» **Problem**
Copy the rows verbatim, beginning with the line that contains "Task: Open the How to use this chart link" and continuing through the line that contains "tap(157, 95)".

Data items:
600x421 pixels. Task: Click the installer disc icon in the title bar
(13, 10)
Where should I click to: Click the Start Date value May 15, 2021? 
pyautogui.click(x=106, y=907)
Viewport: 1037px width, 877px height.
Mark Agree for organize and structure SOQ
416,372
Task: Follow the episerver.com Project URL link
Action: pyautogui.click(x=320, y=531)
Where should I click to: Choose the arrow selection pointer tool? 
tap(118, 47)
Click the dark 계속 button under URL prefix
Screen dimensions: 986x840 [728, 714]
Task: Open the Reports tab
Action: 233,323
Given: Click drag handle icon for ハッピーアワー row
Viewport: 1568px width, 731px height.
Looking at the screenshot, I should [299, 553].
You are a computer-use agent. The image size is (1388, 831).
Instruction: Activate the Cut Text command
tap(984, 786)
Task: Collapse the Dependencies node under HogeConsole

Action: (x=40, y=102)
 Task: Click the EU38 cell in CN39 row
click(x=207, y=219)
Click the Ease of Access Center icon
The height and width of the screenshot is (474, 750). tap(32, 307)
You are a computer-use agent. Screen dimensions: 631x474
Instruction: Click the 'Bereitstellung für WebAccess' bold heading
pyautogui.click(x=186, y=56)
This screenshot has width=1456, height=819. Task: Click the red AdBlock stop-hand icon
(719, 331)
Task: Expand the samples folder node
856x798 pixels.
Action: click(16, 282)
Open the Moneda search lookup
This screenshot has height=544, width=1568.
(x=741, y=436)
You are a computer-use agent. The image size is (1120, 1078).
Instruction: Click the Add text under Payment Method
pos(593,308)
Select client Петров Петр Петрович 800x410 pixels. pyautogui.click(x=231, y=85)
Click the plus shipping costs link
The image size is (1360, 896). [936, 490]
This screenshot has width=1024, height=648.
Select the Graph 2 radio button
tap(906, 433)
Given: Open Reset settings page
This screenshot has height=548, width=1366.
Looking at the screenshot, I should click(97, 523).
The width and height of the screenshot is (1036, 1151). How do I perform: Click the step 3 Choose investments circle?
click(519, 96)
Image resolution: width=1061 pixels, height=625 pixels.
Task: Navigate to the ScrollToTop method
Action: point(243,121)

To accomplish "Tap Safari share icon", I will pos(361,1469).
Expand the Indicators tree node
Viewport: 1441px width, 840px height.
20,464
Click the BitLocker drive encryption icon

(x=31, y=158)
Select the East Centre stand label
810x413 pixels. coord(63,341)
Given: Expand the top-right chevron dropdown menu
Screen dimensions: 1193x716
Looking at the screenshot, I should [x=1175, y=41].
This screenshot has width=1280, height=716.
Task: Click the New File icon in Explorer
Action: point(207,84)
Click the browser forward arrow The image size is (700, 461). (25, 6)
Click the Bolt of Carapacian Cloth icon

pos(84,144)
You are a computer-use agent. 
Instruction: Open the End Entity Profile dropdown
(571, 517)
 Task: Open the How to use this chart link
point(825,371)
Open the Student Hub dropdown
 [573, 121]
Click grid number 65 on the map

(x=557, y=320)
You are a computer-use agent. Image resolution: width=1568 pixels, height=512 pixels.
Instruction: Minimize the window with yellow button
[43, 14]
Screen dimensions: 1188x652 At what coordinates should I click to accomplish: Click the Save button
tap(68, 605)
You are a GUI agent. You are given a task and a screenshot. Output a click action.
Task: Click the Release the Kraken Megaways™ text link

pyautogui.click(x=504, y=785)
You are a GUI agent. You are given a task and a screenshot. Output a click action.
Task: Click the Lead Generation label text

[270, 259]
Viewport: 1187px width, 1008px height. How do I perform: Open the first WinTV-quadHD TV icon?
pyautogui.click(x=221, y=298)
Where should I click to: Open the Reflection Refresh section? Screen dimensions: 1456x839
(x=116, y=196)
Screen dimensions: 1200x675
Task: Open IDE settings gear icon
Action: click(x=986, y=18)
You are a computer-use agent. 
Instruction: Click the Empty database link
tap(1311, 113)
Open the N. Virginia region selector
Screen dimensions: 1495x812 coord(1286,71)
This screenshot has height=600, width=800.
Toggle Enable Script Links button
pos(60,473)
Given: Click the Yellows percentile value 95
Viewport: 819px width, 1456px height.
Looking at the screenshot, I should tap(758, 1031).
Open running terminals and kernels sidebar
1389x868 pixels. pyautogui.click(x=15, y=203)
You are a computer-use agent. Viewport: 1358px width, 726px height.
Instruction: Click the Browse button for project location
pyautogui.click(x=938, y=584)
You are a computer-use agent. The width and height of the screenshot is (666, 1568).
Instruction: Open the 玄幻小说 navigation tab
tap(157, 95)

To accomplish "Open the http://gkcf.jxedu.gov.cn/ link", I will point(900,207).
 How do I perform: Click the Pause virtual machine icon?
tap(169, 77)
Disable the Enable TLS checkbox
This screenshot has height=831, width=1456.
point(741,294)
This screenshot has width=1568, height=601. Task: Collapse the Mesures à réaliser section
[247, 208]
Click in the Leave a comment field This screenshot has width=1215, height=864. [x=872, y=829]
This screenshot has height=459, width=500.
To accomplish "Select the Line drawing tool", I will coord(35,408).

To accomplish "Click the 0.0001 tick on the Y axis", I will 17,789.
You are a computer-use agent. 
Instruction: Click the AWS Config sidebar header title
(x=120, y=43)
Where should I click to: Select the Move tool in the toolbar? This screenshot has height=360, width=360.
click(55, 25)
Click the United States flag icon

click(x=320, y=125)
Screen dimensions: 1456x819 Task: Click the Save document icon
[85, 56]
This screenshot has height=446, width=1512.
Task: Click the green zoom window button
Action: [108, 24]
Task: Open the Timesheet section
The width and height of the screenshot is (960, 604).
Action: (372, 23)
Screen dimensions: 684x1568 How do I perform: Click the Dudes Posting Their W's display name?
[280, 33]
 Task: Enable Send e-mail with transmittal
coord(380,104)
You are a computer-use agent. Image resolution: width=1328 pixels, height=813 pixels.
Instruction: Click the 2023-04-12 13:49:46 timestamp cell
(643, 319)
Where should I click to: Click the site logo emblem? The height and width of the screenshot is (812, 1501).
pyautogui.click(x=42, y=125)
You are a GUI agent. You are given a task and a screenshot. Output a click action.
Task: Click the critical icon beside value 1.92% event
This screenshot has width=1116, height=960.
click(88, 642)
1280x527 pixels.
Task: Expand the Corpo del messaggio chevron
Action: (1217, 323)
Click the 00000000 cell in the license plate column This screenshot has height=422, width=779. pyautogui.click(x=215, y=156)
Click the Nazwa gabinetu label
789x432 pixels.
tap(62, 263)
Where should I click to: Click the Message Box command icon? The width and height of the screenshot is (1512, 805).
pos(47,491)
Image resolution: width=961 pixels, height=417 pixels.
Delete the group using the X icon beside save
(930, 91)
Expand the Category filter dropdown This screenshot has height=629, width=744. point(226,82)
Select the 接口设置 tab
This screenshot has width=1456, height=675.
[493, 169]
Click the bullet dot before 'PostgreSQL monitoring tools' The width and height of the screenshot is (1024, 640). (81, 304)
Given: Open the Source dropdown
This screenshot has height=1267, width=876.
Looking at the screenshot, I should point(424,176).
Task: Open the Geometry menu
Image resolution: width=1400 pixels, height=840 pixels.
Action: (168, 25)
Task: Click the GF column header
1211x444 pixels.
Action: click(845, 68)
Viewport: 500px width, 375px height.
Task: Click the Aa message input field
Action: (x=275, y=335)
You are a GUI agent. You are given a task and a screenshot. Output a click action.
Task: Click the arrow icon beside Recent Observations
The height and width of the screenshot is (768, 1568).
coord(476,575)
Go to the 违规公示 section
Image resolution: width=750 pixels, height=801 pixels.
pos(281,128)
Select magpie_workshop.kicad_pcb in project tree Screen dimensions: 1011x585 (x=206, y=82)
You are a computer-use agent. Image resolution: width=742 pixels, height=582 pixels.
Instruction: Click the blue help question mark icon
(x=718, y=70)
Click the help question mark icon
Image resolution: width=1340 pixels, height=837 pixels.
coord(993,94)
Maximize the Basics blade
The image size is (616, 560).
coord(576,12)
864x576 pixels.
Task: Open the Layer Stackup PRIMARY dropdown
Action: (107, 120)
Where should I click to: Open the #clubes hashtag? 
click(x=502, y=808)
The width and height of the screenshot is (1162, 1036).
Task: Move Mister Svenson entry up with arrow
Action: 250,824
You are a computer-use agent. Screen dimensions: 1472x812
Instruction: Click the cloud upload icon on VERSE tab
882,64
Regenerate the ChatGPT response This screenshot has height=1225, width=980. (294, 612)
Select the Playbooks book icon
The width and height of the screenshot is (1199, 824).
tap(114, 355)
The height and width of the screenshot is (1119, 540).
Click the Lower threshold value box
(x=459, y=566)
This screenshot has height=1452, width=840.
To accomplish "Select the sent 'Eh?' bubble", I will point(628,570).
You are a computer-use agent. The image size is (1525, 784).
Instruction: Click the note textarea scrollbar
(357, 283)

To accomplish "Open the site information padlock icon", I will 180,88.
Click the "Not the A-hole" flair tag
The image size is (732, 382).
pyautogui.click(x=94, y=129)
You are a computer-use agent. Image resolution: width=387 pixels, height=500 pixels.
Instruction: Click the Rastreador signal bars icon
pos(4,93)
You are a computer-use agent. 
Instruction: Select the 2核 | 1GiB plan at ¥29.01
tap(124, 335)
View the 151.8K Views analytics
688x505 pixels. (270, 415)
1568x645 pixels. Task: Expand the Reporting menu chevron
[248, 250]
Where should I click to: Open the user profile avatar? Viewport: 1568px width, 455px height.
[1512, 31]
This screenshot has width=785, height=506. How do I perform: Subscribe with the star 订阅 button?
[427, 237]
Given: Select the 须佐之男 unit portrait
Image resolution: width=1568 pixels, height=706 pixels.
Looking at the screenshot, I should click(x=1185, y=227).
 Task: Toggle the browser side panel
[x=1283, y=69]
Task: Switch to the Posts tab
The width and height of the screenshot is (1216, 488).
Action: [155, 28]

» **Worked answer**
 Task: Open the How to use this chart link
point(825,371)
Open the Student Hub dropdown
 [573, 121]
Click grid number 65 on the map

(x=557, y=320)
You are a computer-use agent. Image resolution: width=1568 pixels, height=512 pixels.
Instruction: Minimize the window with yellow button
[43, 14]
Screen dimensions: 1188x652 At what coordinates should I click to accomplish: Click the Save button
tap(68, 605)
You are a GUI agent. You are given a task and a screenshot. Output a click action.
Task: Click the Release the Kraken Megaways™ text link

pyautogui.click(x=504, y=785)
You are a GUI agent. You are given a task and a screenshot. Output a click action.
Task: Click the Lead Generation label text

[270, 259]
Viewport: 1187px width, 1008px height. How do I perform: Open the first WinTV-quadHD TV icon?
pyautogui.click(x=221, y=298)
Where should I click to: Open the Reflection Refresh section? Screen dimensions: 1456x839
(x=116, y=196)
Screen dimensions: 1200x675
Task: Open IDE settings gear icon
Action: click(x=986, y=18)
You are a computer-use agent. 
Instruction: Click the Empty database link
tap(1311, 113)
Open the N. Virginia region selector
Screen dimensions: 1495x812 coord(1286,71)
This screenshot has height=600, width=800.
Toggle Enable Script Links button
pos(60,473)
Given: Click the Yellows percentile value 95
Viewport: 819px width, 1456px height.
Looking at the screenshot, I should tap(758, 1031).
Open running terminals and kernels sidebar
1389x868 pixels. pyautogui.click(x=15, y=203)
You are a computer-use agent. Viewport: 1358px width, 726px height.
Instruction: Click the Browse button for project location
pyautogui.click(x=938, y=584)
You are a computer-use agent. The width and height of the screenshot is (666, 1568).
Instruction: Open the 玄幻小说 navigation tab
tap(157, 95)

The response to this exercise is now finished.